MHRA AI sandbox launch: Comments from a life sciences lawyer
The MHRA has launched a new regulatory sandbox to test how artificial intelligence can be used to make medicines safer and accelerate their development.
Announced by Science Minister Lord Vallance during London Tech Week on 9 June 2026, the Regulatory Innovation Office-backed initiative will explore how AI can improve the assessment of accuracy and safety, better predict risks, and detect effects that existing approaches may not capture.
The regulator said the programme responds to a significant problem in medicines development – adverse drug reactions cost the NHS more than £2bn annually and send about 250,000 people to hospital each year, while about 90% of drugs fail during development because existing methods cannot reliably predict how medicines will behave in people.
Up to five AI-driven approaches will be tested from summer 2026, with the sandbox also exploring how better use of clinical data can improve understanding of how medicines work across diverse patient groups. This supports the UK Government's AI for Science Mission and its ambition for Britain to have the world's most AI-enabled healthcare system.
Gerard Hanratty, Partner and Head of Health and Life Sciences at Browne Jacobson, said: "We have long argued that establishing clear ethical guidelines, and rigorous testing and evaluation, must be at the heart of any AI regulatory framework. The regulatory sandbox model – giving companies a controlled environment in which to test AI tools alongside regulators – is something we've seen work well in other jurisdictions, most notably the UAE, and it's encouraging to see the MHRA now adopting it in a medicines context.
“The key to successfully regulating AI lies in striking the right balance between promoting innovation and ensuring accountability, as well as building a genuine evidence base before mandating or restricting specific uses.

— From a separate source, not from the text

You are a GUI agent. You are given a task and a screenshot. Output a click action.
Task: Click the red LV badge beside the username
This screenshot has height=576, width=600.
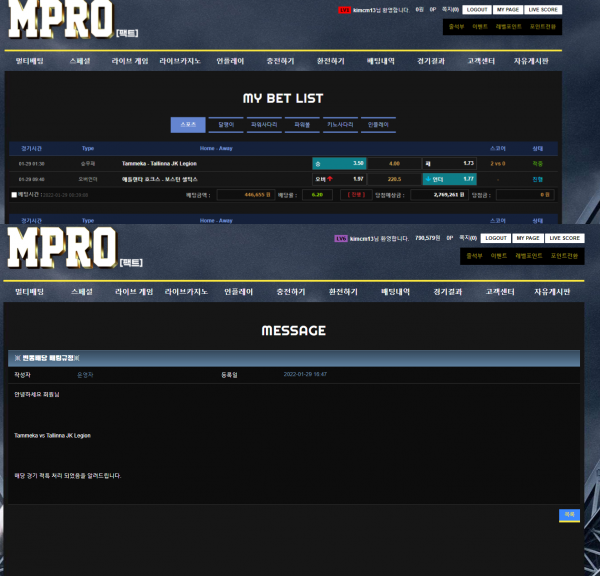coord(344,10)
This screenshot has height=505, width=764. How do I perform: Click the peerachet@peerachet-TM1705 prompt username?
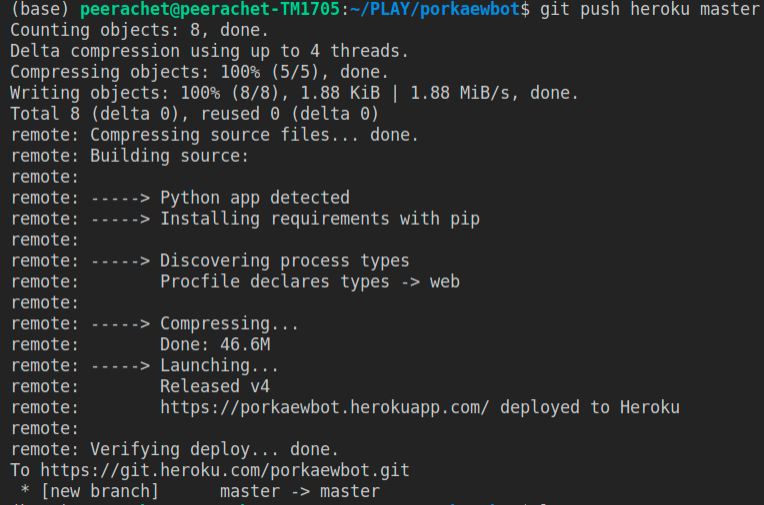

“Legal frameworks are at their most powerful when used as enablers rather than barriers, and this sandbox creates a clear pathway for the MHRA's modernisation agenda. It should give companies the confidence to invest and innovate in the UK.
“What is particularly welcome is the commitment to explore how better use of clinical data can improve our understanding of how medicines work across different patient groups, including children, older people and those from diverse backgrounds who are so often under-represented in clinical studies.
"Diversity and representativeness in patient populations is a fundamental issue in clinical trials because it affects the reliability of safety data and, ultimately, the equity of medicines development. Addressing it through AI-driven tools could be transformative.”